Item-finding records:
----------------

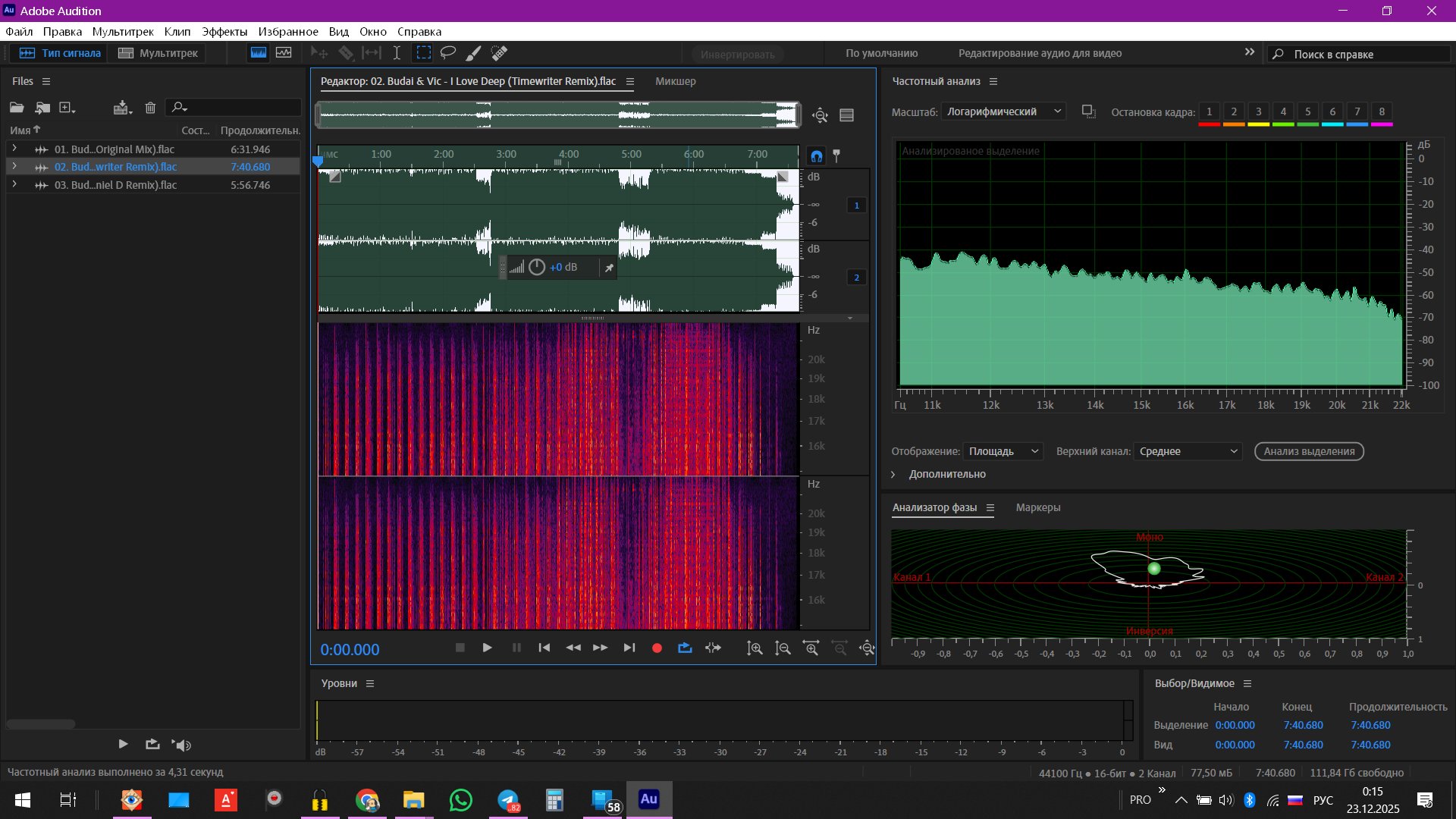Choose the Paintbrush selection tool
The width and height of the screenshot is (1456, 819).
(473, 53)
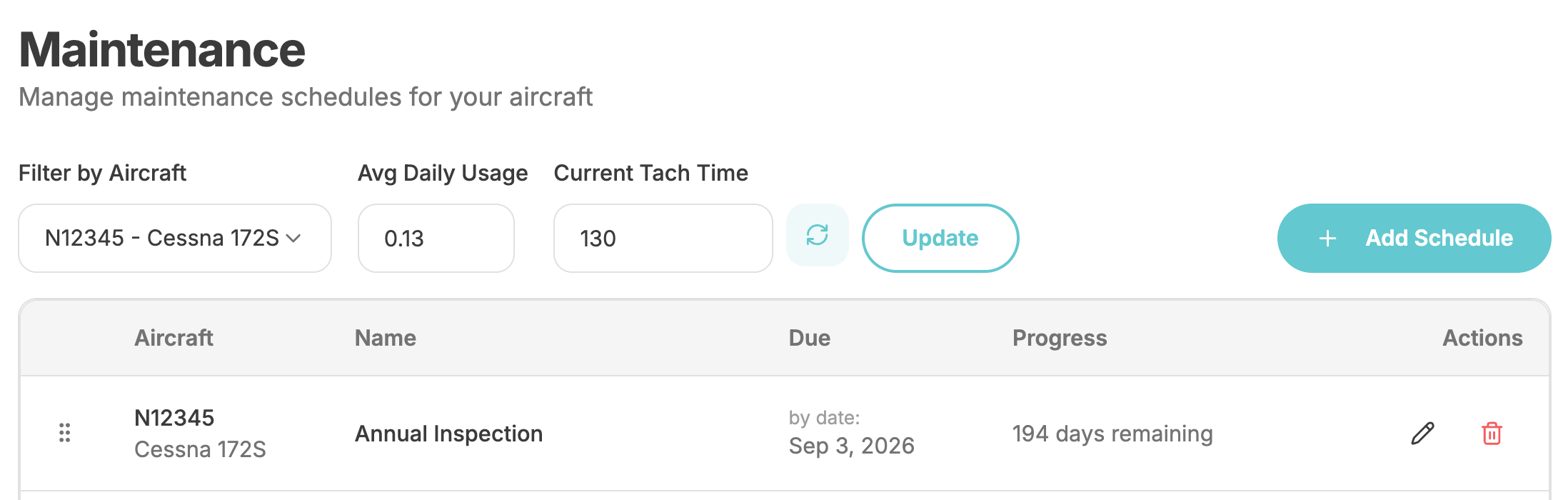Select the Name column header

[x=385, y=338]
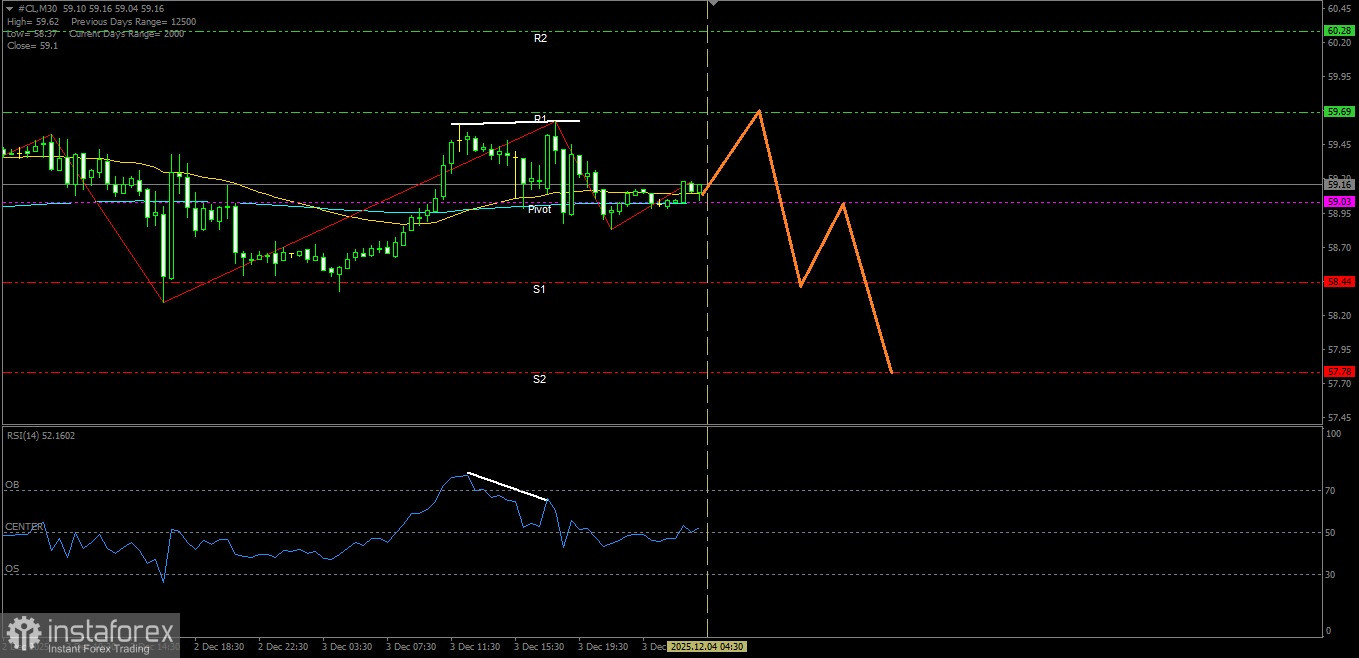
Task: Click the 3 Dec 11:30 time axis label
Action: point(474,647)
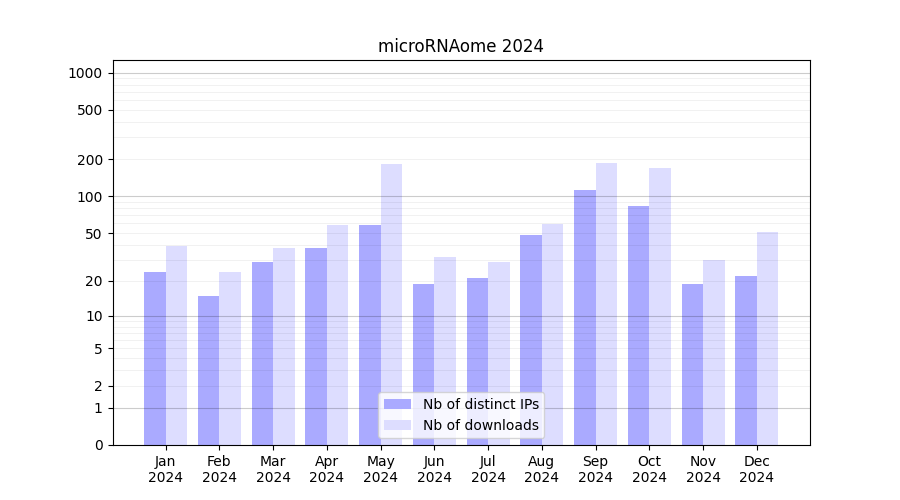
Task: Click the Mar 2024 distinct IPs bar
Action: (262, 353)
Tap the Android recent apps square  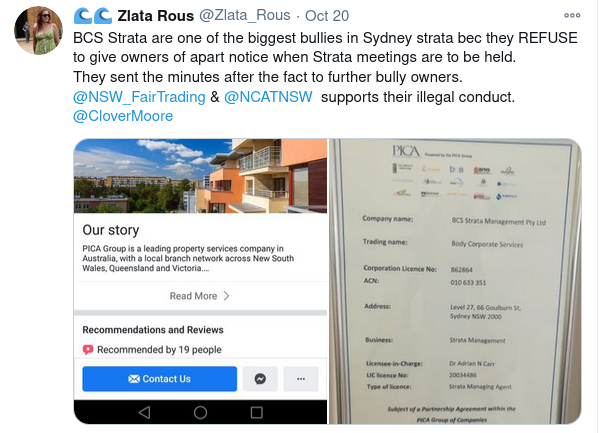point(255,412)
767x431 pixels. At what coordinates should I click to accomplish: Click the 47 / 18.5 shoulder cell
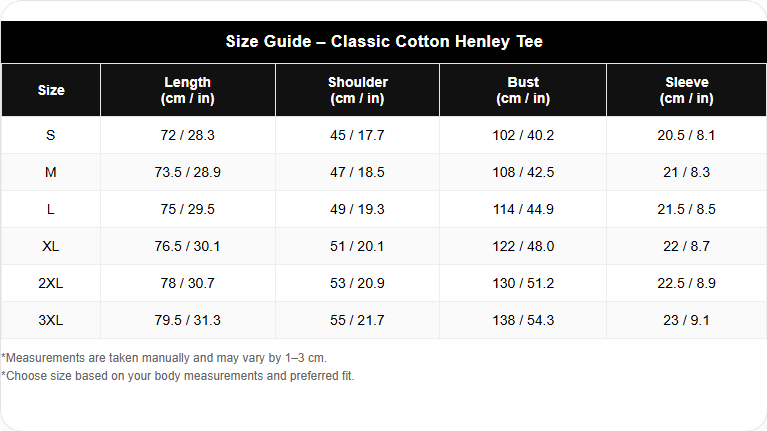(358, 172)
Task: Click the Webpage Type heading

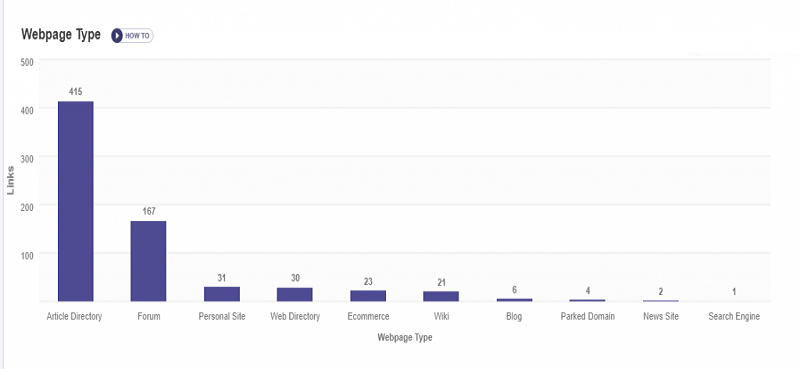Action: [x=61, y=35]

----------------

_TASK GOAL:_
Starting at the line that contains "767x431 pixels. At" and ending with the last line of the records, rewrite those lines as a numbered list, skipping blank lines and leaving out the pictures.

_SOLUTION TO THIS PROBLEM:_
1. 767x431 pixels. At what coordinates should I click to accomplish: Click the 47 / 18.5 shoulder cell
2. (358, 172)
3. Task: Click the Webpage Type heading
4. Action: [x=61, y=35]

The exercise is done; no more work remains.